I have curly hair. It’s a blessing and a curse. But mostly a curse. It’s uncontrollable. It’s extremely moody. It reacts violently to humidity at any level. When we make lists of places we could potentially live, London, Seattle, the Rain Forest and any latitude between 15 degrees North and 15 degrees South are ruled out.
Besides that time we lived in the San Joaquin Valley for 7 months, I have always had to deal with humidity in some form, whether it be snow, rain or the most cruel humidity of all, misty-spitty-not-quite-rain. Straight-haired women feign jealousy of the curly-headed, but in reality they do not even want to know the lengths we go to just so we don’t look like Medusa or Weird Al Yankovic or Bette Midler in the late 70’s. On dry, summer days when beach hair is in, we love our hair. But on Prom Night 1999 when you wake up to rain and know that your life will be over if your hair looks bad, you’d kill for those straight, silky locks. Kill. When you straighten your hair once a year and nearly everyone you meet tells you that they “like you better with straight hair,” you want to strangle them. Oh do you really? Well, thanks for that tips, but I have curly hair and this took me 45 minutes of blow-drying, an hour with the straightening iron and a baseball size wad of pomade. So you better get used to liking that disorderly mop I usually have atop my head. Not that I’m bitter.

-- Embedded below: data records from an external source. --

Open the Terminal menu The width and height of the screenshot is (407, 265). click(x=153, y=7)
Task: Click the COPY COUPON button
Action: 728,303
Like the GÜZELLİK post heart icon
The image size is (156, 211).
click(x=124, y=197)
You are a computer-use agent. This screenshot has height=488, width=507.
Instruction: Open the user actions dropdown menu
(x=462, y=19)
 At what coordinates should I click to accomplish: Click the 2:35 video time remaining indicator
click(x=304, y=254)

The kinky haired women of the world will tell you that it takes a lot of little pieces to keep their hair looking presentable in all weather conditions. Little, tiny pieces, called bobby pins. Hats, scarves, headbands, and barrettes all play their part. But bobby pins are like the link that holds everything together. On the wettest of days even a hat can’t contain the force of my hair, so bobby pins keep the insubordinate pieces in check. A headband or scarf can tame frizz with the best of them, but bobby pins must be used to keep the hair from rejecting the scarf altogether. On their own, bobby pins can conquer a cowlick or flatten a flyaway. I buy bobby pins in bulk and I use them liberally.

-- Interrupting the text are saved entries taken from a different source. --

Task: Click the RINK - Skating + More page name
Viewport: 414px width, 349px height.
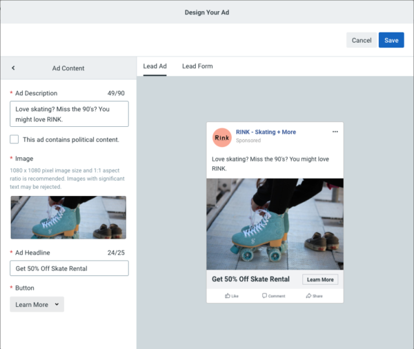Action: coord(266,132)
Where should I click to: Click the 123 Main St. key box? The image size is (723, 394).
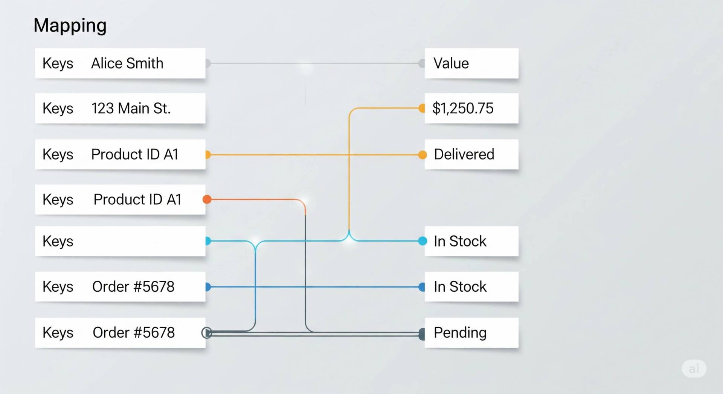click(x=120, y=108)
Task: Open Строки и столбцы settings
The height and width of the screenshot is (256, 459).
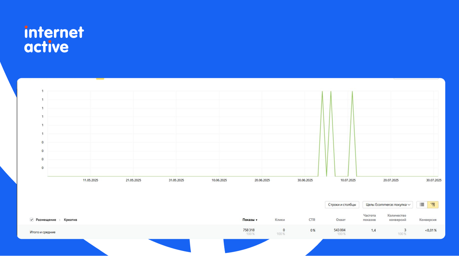Action: pos(342,204)
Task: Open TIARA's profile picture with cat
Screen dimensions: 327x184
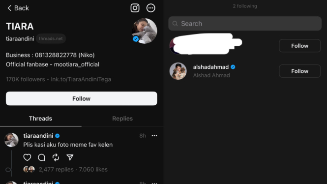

The thing is, bobby pins are slippery little suckers. They fall out of my hair while I sleep, out of my pockets while I sit, and out of my purse when I dump it out frantically searching for something. They slip in between cushions, into the carpet, under our pillows. And somehow, while I never seem to notice as they slip into the abyss, Dave happens upon them around every corner. He steps on them on his way to the bathroom in the night, he sits on them while watching his programs, he spies them in every corner. And frankly, it’s driving him nuts. Goodness love him, he barely says boo about it. I walk around wailing and moaning about wet towels on the bed and change scattered about on every surface, while he silently collects bobby pins and deposits them on the stand next to my bed, like a nightly Santa Claus who only brings curly-haired girls bobby pins.

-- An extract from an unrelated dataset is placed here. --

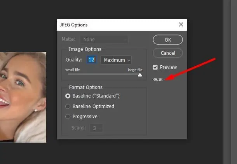
Task: Click the portrait photo on the canvas
Action: pyautogui.click(x=23, y=97)
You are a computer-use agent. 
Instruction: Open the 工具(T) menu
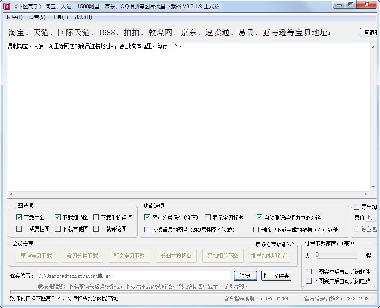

Finally, when he finds a bobby pin somewhere unsightly like inside the refrigerator or attached to the collar of his shirt, he breaks his silence. He begs, he pleads, he implores me to keep tighter reins on my bobby pin army. This blog is to tell him, apologetically of course, that there is very little chance we will ever live in a home that isn’t crawling with them. I need them. They are the smallest cog in this crazy existence of mine and without them the surrounding implements would gradually fall apart. I can promise to do my best to pick them up when I see them, but like my affliction of not being able to shut drawers or cupboards, I see little hope for a permanent cure.